I know Jen has been criticized for this as being privileged, but this "privilege" is what allowed her to make such a great and important film. But, it is just her story. While this is a fantastic start, I feel I must speak up for all the pwME who are struggling to get food, water, warmth, housing and rest needs met. There are thousands of us without homes (or Airstreams) who are living in tents in the desert, nursing homes, hospitals, cargo trailers and cars who are often freezing, isolated and desperate. There are thousands of us who can't swallow food, keep it down or even get parenteral nutrition as Whitney does (which is far from ideal in itself, but it keeps his needs met as best as they can be at the moment). There are thousands of us who are alone, without family or friends. There are thousands of us not getting our basic emotional needs met or who are being abused. There are thousands of us who rely on caregivers that don't show up to help us eat or pee or change our stinky pee sheets from the time the previous caregiver also failed to show up. There are thousands of us who don't know where next month's rent will come from, or even where the money for food will come from, let alone the money for heating, cooling, care, or assistive devices. There are thousands who do not have access to basic necessary medications like thyroid pills (and I'm not even talking about the likes of Valcyte, Rituxin or Ampligen here). I do not expect Jen to cover all these things as they're not part of her narrative, but I feel obliged to because it has been the narrative of most of us at some point.
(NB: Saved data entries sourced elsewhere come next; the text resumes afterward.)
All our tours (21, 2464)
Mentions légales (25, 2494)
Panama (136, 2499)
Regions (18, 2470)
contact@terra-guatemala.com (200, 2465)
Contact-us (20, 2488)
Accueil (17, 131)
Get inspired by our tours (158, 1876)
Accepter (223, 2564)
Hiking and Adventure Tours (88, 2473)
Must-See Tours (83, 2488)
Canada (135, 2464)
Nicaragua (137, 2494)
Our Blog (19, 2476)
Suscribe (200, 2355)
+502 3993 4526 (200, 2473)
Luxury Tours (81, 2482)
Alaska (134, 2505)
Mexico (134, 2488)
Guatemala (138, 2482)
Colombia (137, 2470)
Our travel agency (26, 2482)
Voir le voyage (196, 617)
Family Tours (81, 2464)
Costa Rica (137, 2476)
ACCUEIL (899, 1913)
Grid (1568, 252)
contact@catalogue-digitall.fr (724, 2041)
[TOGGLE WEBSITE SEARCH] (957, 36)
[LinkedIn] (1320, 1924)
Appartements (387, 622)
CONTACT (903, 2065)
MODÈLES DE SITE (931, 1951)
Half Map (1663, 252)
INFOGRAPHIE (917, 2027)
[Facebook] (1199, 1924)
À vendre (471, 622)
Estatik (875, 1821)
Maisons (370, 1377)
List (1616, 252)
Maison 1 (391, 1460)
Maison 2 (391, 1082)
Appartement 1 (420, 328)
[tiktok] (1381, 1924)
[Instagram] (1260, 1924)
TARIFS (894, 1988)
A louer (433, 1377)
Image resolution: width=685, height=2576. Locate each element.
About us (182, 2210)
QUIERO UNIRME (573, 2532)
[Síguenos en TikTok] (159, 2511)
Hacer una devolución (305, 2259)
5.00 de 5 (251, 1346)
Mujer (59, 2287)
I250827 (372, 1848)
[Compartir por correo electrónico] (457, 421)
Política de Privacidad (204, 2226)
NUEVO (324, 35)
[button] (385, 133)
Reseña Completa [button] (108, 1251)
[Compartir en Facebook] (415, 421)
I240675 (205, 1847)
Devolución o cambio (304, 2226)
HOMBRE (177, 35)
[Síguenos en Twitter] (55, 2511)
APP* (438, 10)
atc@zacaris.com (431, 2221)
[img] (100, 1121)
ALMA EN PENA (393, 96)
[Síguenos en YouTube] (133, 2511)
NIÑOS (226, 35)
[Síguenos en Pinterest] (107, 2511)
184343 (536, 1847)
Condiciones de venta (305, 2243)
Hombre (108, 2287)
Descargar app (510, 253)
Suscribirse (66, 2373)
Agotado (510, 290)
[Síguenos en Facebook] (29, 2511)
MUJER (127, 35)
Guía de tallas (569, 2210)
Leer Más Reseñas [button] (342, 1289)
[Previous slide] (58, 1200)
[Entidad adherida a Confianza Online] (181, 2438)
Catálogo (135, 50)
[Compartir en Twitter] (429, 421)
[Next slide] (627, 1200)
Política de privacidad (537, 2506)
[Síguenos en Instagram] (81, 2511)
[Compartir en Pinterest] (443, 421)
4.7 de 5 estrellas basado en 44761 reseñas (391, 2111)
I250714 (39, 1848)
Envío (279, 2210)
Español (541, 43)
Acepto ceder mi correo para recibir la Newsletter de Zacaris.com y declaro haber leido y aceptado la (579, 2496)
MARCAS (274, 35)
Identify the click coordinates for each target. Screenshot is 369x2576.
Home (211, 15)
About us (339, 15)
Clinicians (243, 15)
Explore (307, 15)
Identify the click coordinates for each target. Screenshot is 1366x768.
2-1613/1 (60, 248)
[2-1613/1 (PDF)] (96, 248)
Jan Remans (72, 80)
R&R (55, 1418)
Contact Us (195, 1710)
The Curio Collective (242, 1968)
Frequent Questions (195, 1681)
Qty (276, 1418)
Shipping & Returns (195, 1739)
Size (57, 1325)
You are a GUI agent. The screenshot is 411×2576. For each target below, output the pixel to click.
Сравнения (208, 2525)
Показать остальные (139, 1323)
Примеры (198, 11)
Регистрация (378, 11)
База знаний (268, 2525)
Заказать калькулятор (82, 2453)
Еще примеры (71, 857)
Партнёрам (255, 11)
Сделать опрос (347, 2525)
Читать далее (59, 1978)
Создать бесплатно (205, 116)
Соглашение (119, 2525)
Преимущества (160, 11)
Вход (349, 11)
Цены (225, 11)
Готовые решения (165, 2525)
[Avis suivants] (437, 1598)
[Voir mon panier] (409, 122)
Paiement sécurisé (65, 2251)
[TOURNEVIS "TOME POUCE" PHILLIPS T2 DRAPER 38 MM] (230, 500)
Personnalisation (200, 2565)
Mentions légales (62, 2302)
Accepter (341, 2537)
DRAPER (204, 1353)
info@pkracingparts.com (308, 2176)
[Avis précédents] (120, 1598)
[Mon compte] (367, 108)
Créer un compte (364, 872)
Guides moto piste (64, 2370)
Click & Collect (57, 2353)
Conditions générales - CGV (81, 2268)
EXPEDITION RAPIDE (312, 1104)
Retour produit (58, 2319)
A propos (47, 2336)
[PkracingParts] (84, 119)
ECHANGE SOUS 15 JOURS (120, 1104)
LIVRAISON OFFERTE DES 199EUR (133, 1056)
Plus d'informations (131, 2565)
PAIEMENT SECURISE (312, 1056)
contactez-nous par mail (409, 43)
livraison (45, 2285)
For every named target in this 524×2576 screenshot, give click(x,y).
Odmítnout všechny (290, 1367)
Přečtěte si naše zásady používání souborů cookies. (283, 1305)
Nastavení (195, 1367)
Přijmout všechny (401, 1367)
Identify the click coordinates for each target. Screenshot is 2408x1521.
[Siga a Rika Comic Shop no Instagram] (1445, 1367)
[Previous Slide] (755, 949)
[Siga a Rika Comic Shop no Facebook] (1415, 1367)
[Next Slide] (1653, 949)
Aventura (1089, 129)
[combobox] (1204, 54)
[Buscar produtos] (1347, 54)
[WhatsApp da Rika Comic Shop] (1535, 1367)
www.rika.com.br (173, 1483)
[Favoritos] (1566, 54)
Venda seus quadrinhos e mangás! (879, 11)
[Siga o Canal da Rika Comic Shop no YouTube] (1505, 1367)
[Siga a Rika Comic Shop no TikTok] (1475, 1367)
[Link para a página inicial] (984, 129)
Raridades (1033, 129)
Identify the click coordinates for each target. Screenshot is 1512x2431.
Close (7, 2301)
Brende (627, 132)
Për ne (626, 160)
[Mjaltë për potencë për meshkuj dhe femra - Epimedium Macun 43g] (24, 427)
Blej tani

So yes, as I am here alone and not eating on a holiday known for togetherness and feasting, I am profoundly aware that we are millions missing. But, even more so, at this moment I'm feeling we are also thousands missing from this film.

If I can get metaphysical here, it's the shoulders of the sickest and most disenfranchised ME patients that allowed this film to be made. If we didn't exist, those of us who are the film-makers couldn't exist. Somebody has to be the least functional so that there can be others that are more functional. Someone has to be the patient so that the nurse can have a job. Am I making sense? People speak of doing "service", and they are always thanked, but nobody thanks the people who make the service necessary in the first place. In absolute reality, giver and receiver are one. I know every level of this illness brings it's own set of challenges, but being severely ill, bed bound/housebound, isolated, and/or homeless, without food and other basic needs *is* the most challenging ME journey. I don't know why some of us are entrusted to be the least functional (it's an extremely unrewarding job), while others of us are able to carve out new lives with great meaning but this is how it goes. And yet, we all belong as part of the fabric of this story, whatever part we've been woven into.

I suppose this is why I give Jen, and everyone who helped make UNREST happen, my sincere and wholehearted thanks on Thanksgiving Day. On behalf of the thousands of us I additionally mention, this is also why I say "You're welcome".